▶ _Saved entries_
☆ ☆ ☆ ☆ ☆ ☆ ☆
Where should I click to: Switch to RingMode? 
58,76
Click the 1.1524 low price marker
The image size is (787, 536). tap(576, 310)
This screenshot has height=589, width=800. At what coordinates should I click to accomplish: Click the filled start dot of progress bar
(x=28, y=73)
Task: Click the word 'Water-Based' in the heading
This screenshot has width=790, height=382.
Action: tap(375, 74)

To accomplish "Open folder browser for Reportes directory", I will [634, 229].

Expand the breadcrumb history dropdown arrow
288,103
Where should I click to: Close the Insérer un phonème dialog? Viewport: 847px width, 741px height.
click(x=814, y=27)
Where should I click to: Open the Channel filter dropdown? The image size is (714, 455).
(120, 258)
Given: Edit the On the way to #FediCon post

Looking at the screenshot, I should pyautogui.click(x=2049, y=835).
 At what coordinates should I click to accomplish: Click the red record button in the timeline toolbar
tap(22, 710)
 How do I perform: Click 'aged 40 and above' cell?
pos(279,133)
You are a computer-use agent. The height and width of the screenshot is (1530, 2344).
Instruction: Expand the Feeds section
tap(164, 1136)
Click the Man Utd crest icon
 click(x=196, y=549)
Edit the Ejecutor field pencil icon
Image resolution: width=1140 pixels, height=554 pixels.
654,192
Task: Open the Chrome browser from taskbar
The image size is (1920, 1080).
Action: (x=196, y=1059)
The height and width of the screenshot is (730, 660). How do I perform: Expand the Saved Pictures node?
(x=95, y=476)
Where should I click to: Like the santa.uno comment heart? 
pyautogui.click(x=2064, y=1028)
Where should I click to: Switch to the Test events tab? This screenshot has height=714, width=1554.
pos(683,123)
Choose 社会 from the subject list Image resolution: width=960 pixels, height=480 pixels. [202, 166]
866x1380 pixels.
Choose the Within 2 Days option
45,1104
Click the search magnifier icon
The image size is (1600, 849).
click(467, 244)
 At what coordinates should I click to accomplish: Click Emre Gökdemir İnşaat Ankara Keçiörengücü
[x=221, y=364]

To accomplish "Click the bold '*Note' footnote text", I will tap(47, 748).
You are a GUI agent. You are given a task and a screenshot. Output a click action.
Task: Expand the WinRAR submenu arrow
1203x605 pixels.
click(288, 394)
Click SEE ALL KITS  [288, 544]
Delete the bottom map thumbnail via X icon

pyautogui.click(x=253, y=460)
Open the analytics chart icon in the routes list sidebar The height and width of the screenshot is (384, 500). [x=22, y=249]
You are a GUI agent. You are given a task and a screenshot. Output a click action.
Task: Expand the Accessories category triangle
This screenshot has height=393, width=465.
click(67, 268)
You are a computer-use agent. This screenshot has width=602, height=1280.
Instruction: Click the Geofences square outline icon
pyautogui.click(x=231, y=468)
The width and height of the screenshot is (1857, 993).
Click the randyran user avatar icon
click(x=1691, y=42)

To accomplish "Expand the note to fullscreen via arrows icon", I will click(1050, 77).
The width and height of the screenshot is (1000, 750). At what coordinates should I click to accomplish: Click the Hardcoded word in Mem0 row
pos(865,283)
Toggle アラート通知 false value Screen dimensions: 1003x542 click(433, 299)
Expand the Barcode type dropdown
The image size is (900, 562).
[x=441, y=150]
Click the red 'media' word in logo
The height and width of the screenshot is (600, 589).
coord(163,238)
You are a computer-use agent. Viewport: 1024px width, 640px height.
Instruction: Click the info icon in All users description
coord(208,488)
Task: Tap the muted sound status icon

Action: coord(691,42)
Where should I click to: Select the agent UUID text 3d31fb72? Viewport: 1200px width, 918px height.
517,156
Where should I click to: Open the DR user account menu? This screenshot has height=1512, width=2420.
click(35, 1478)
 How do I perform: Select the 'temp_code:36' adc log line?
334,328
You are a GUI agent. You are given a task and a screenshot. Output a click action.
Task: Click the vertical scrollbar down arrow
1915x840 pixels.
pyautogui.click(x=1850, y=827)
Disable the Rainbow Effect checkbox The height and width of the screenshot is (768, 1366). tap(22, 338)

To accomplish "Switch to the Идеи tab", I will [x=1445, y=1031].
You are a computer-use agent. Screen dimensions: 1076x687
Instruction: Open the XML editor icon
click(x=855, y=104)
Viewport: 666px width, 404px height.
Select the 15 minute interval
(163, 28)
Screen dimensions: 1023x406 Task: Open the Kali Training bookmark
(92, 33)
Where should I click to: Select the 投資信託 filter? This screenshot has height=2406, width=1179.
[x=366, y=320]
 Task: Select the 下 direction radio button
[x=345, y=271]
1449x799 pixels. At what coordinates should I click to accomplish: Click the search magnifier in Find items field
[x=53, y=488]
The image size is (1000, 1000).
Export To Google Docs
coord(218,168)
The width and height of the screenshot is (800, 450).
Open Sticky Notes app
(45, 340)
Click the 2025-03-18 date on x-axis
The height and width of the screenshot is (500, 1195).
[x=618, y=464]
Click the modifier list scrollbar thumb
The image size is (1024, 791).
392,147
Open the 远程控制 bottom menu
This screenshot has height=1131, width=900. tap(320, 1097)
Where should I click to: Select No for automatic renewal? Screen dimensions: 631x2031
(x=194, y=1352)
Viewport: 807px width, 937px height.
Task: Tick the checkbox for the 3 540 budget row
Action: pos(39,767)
☆ ☆ ☆ ☆ ☆ ☆ ☆
Please reply with an exact copy of the lines above, starting at the first and ending at the line that holds "Task: Open the Chrome browser from taskbar".

Where should I click to: Switch to RingMode? 
58,76
Click the 1.1524 low price marker
The image size is (787, 536). tap(576, 310)
This screenshot has height=589, width=800. At what coordinates should I click to accomplish: Click the filled start dot of progress bar
(x=28, y=73)
Task: Click the word 'Water-Based' in the heading
This screenshot has width=790, height=382.
Action: tap(375, 74)

To accomplish "Open folder browser for Reportes directory", I will [634, 229].

Expand the breadcrumb history dropdown arrow
288,103
Where should I click to: Close the Insérer un phonème dialog? Viewport: 847px width, 741px height.
click(x=814, y=27)
Where should I click to: Open the Channel filter dropdown? The image size is (714, 455).
(120, 258)
Given: Edit the On the way to #FediCon post

Looking at the screenshot, I should pyautogui.click(x=2049, y=835).
 At what coordinates should I click to accomplish: Click the red record button in the timeline toolbar
tap(22, 710)
 How do I perform: Click 'aged 40 and above' cell?
pos(279,133)
You are a computer-use agent. The height and width of the screenshot is (1530, 2344).
Instruction: Expand the Feeds section
tap(164, 1136)
Click the Man Utd crest icon
 click(x=196, y=549)
Edit the Ejecutor field pencil icon
Image resolution: width=1140 pixels, height=554 pixels.
654,192
Task: Open the Chrome browser from taskbar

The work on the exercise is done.